§ **Task instructions**:
Show each line of the items below that contains the string "height". Matches must have the same case.

Records for locating displayed items:
========================================================================

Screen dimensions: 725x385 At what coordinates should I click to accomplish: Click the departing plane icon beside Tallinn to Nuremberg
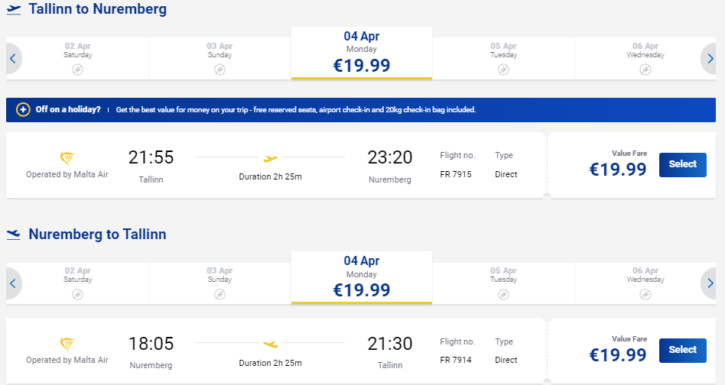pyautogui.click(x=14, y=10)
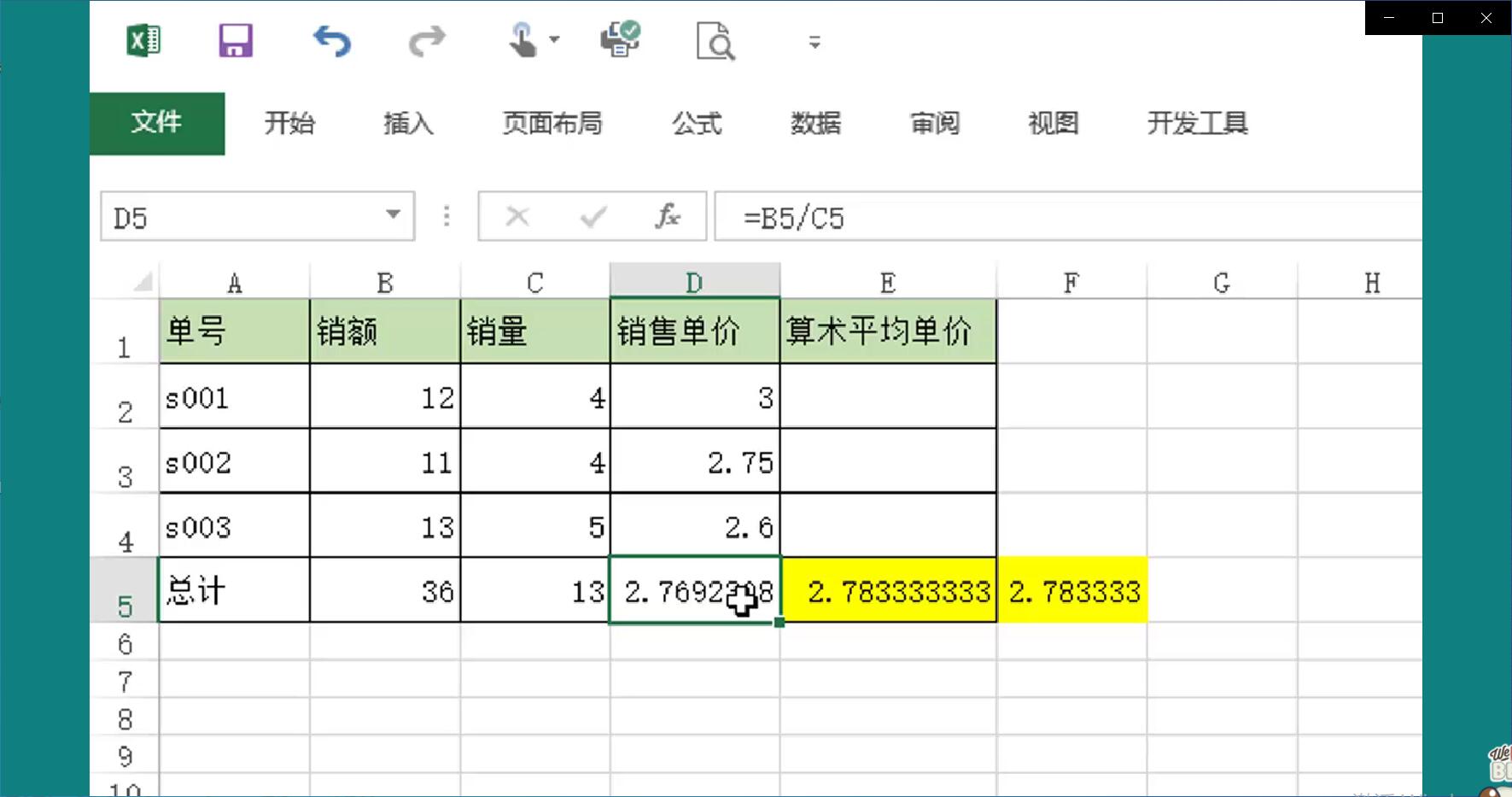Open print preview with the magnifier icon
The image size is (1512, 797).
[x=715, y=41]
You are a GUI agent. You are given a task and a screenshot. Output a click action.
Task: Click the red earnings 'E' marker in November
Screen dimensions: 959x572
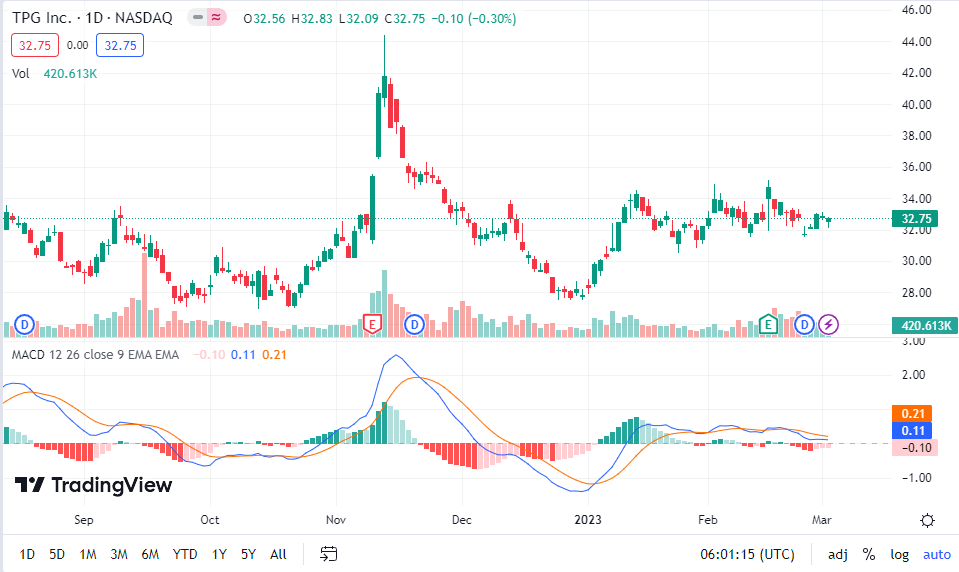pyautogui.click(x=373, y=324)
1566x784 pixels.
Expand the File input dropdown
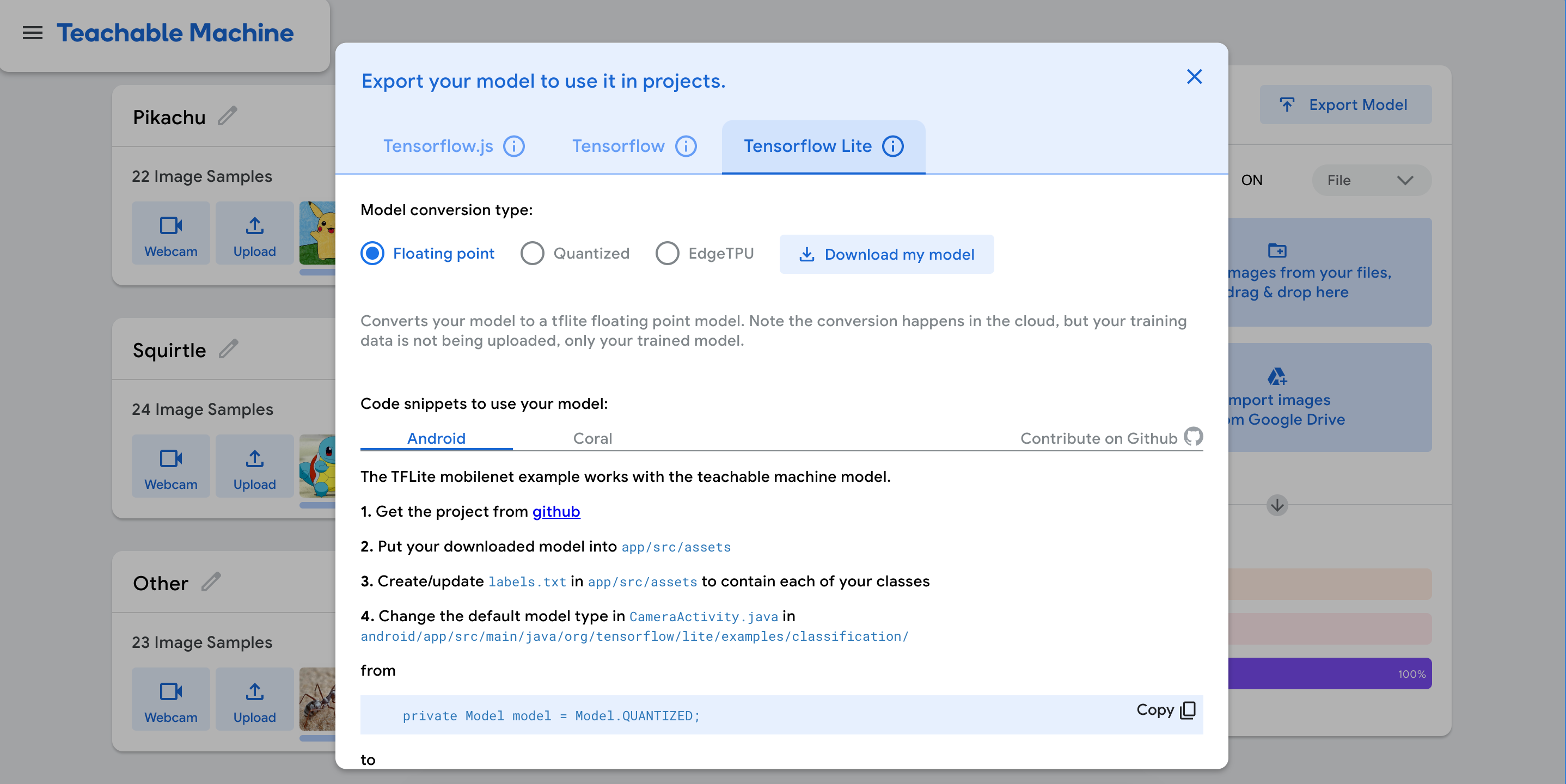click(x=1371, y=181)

========================================================================

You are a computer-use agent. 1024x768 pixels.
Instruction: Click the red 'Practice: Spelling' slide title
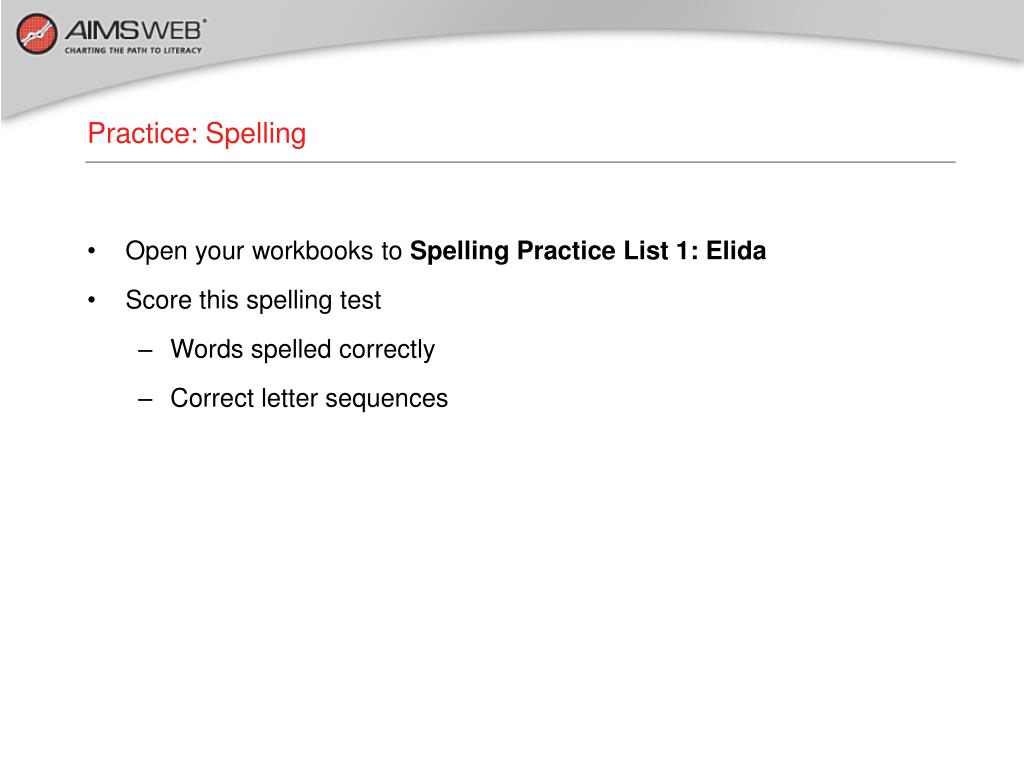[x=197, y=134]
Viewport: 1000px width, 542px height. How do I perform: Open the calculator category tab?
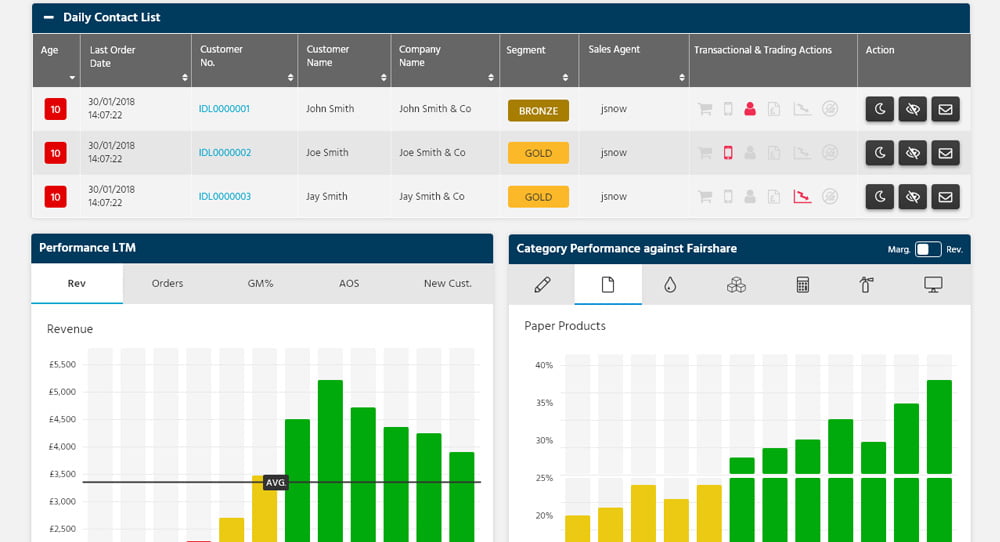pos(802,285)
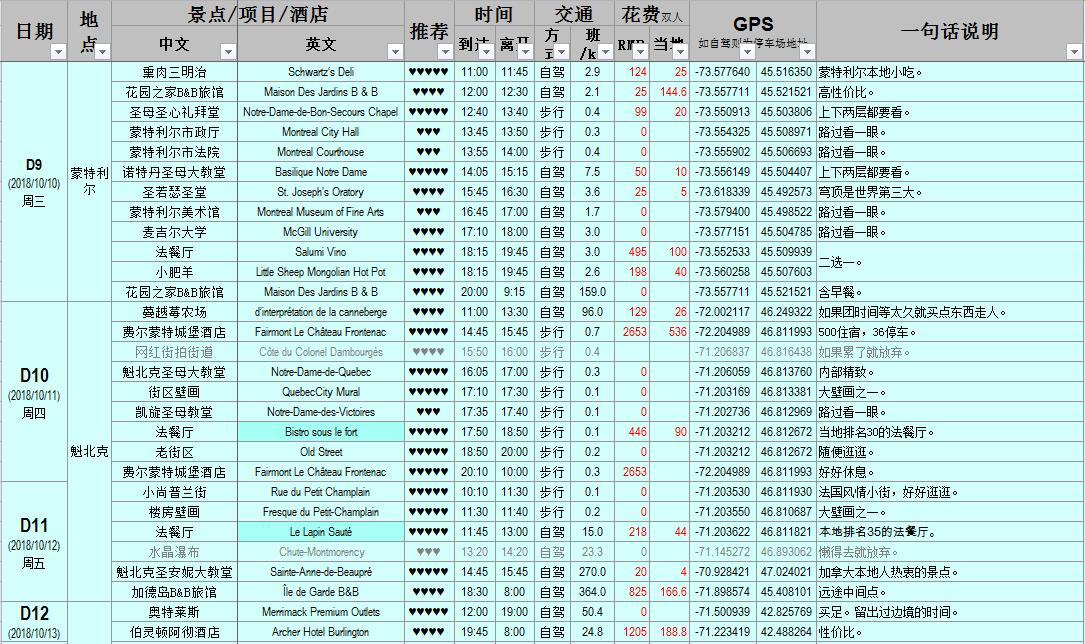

========================================================================

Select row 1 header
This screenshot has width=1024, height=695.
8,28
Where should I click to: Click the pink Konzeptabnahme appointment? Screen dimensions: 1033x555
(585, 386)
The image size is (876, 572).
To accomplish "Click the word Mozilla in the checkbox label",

========================================================================

§ **The result**:
Viewport: 1000px width, 542px height. How do I perform: Open the calculator category tab?
This screenshot has width=1024, height=695.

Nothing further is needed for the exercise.